** SOURCE RECORDS follows **

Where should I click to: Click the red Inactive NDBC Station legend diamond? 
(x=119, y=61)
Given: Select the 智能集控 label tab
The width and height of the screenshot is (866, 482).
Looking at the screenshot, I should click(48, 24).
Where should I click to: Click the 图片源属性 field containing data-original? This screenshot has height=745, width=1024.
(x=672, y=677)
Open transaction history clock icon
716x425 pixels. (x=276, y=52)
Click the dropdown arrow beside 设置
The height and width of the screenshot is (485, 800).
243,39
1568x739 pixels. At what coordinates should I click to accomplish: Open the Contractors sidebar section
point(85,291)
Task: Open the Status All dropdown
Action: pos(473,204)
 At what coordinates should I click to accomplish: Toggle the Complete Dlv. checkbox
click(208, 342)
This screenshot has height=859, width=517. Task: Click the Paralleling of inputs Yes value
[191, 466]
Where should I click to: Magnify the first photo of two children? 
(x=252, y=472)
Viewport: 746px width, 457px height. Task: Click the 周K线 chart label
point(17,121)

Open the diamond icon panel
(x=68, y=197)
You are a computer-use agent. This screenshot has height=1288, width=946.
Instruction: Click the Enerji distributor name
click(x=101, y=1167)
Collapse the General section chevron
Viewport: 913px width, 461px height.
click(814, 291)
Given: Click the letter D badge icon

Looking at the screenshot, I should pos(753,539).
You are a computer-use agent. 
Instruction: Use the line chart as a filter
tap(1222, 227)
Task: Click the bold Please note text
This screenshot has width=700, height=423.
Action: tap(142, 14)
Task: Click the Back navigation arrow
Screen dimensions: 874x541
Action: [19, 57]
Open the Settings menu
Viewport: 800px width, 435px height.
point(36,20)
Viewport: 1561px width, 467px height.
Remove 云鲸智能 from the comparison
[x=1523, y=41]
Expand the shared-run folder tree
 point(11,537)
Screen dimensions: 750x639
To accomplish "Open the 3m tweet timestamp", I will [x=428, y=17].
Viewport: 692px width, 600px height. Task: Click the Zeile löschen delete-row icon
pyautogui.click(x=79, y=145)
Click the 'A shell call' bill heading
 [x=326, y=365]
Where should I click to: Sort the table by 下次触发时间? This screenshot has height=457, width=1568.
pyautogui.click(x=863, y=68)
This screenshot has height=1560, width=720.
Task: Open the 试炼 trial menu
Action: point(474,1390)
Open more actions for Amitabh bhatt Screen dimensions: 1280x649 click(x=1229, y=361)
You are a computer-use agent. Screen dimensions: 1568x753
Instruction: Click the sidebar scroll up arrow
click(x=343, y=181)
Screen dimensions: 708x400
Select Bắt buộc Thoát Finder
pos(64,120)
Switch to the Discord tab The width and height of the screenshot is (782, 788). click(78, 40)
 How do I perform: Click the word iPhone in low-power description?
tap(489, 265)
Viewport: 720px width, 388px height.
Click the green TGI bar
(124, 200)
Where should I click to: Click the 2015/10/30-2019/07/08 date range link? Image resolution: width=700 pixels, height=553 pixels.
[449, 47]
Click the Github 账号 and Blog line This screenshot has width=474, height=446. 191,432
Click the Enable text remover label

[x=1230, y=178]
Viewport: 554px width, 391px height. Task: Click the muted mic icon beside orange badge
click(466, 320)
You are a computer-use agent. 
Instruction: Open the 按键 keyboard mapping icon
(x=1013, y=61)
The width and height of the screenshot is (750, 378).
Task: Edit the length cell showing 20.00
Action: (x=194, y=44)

** End of SOURCE RECORDS **

= TASK GOAL =
From the entries above, pull out each line that includes "agent".

= REPLY =
You are a computer-use agent. This screenshot has height=1288, width=946.
You are a computer-use agent. 
You are a computer-use agent. Screen dimensions: 1568x753
You are a computer-use agent. 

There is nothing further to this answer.